BEGIN
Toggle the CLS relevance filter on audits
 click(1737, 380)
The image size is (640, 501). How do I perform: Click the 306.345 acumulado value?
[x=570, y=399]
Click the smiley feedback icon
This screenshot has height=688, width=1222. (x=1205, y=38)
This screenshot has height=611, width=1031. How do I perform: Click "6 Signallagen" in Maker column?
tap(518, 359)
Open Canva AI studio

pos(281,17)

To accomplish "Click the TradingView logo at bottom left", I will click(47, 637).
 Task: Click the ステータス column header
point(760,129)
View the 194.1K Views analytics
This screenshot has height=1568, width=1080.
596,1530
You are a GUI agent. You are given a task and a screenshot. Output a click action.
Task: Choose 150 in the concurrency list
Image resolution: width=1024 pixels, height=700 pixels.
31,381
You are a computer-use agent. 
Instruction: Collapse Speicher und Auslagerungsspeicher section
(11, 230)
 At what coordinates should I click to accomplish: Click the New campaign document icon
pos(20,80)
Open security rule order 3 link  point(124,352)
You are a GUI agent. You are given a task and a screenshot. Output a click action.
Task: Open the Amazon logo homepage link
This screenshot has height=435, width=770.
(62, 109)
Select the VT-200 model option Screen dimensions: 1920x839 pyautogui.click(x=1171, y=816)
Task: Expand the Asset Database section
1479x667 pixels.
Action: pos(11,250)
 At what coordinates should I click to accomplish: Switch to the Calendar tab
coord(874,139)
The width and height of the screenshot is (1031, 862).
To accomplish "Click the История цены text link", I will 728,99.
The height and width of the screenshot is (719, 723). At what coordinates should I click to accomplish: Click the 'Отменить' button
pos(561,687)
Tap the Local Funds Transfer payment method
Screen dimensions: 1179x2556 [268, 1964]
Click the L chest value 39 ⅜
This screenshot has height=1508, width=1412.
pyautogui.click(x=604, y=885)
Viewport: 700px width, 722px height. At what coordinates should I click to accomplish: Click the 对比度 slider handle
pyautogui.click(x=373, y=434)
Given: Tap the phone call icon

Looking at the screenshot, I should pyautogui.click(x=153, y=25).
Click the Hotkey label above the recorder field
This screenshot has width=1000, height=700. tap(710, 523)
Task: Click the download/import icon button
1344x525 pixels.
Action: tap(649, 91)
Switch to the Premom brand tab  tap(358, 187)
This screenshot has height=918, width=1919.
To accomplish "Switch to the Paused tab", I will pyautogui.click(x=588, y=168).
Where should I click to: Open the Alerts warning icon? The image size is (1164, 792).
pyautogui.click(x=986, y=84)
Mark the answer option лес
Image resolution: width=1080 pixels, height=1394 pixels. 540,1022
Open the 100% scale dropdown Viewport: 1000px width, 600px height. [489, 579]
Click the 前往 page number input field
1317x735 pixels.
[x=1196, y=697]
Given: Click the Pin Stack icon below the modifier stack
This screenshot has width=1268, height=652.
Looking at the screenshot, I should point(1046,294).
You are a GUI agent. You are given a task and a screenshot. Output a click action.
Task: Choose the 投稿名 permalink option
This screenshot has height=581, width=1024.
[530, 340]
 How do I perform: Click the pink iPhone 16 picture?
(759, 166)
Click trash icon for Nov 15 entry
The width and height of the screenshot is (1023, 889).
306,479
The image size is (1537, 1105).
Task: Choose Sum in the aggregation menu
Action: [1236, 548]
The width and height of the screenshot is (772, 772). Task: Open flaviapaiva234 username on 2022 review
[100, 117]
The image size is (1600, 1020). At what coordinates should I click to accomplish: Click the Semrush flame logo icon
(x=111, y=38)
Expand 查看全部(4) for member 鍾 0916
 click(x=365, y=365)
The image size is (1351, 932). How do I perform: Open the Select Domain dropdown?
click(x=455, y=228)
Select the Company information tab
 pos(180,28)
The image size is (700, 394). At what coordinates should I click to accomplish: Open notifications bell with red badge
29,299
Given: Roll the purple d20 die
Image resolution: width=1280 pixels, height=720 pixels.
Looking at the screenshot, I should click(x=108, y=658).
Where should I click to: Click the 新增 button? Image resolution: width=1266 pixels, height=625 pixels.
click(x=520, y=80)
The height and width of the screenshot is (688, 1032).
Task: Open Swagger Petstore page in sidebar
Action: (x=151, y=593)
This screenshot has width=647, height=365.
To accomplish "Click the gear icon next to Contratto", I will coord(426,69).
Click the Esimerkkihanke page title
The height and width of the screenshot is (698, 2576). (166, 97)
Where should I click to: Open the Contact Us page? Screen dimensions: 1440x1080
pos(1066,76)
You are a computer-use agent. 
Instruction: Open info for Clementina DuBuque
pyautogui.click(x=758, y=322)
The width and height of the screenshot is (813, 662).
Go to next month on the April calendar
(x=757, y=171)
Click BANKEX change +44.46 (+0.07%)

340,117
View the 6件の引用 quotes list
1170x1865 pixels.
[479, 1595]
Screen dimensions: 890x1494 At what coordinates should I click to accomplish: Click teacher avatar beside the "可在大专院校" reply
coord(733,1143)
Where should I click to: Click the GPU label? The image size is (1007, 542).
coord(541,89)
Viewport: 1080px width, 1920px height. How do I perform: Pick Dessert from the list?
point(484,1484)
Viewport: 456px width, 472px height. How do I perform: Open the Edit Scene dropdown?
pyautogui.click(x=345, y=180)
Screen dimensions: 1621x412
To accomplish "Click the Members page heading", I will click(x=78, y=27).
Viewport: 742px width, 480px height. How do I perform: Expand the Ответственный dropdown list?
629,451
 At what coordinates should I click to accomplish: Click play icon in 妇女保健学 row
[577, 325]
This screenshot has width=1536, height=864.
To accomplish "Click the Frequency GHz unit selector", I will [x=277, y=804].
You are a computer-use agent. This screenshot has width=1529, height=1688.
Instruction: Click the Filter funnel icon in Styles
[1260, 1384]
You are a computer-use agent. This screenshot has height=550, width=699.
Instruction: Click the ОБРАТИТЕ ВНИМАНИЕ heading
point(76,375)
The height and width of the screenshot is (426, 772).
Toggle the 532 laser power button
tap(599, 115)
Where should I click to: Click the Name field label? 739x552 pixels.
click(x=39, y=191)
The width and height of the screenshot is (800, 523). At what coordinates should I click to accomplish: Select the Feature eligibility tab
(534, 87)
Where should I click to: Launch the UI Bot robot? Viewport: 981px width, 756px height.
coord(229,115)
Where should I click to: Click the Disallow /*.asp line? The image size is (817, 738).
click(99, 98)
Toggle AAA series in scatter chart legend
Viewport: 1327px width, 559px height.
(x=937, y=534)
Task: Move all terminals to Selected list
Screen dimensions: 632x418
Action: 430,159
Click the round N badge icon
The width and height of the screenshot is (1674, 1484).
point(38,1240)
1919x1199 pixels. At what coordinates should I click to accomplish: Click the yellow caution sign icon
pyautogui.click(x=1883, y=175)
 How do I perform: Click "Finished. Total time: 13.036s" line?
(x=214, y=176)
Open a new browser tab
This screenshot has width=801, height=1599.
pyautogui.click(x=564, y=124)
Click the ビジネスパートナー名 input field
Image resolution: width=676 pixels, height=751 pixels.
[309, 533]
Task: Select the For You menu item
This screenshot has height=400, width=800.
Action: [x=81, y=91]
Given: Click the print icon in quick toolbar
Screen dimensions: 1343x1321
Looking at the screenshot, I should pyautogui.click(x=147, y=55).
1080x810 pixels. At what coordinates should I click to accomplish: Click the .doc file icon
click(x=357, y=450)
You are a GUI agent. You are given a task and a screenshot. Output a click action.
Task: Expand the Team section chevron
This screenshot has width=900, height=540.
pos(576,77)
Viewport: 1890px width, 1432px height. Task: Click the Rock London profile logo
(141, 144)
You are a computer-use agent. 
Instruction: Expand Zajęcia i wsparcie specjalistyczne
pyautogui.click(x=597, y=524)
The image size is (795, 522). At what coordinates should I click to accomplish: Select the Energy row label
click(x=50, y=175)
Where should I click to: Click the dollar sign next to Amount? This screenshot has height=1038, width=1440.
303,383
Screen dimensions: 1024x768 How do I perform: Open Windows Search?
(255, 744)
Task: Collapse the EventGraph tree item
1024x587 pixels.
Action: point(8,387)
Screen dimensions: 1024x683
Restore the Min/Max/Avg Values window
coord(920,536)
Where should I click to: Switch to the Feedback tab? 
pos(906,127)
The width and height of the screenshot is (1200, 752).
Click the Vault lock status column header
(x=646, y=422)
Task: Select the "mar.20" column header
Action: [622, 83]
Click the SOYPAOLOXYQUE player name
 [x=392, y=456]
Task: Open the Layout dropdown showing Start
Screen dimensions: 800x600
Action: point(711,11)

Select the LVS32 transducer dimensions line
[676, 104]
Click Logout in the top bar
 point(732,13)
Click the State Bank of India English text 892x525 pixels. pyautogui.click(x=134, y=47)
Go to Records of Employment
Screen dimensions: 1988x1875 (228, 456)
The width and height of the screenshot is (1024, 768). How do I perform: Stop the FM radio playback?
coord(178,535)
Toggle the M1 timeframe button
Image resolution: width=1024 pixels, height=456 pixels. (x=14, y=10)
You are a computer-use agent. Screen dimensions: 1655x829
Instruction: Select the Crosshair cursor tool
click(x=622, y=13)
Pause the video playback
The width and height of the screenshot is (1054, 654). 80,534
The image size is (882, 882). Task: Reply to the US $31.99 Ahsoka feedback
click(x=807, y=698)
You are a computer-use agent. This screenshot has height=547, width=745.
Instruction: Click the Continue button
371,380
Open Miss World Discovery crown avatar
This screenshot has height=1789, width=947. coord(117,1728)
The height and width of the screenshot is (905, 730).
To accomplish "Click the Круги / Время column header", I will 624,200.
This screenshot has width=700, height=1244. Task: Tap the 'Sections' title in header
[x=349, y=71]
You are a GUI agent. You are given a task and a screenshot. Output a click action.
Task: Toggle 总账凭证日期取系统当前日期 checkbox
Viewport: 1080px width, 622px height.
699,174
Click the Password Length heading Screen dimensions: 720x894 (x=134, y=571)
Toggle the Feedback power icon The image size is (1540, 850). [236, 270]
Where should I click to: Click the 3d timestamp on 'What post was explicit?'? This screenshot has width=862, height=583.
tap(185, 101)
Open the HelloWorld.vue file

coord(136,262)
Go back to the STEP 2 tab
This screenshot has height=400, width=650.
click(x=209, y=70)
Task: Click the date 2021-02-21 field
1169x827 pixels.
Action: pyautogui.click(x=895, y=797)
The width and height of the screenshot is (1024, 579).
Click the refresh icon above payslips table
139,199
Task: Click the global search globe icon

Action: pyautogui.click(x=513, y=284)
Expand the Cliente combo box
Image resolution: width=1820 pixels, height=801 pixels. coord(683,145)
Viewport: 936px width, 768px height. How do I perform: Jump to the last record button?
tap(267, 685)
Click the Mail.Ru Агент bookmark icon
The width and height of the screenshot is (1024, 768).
END
WHAT TO WORK ON: Only the lines containing "computer" are needed; copy each of them from the data.

EXERCISE ANSWER:
You are a computer-use agent. 
You are a computer-use agent. 
You are a computer-use agent. This screenshot has width=1529, height=1688.
You are a computer-use agent. This screenshot has height=550, width=699.
You are a computer-use agent. 
You are a computer-use agent. Screen dimensions: 1655x829
You are a computer-use agent. This screenshot has height=547, width=745.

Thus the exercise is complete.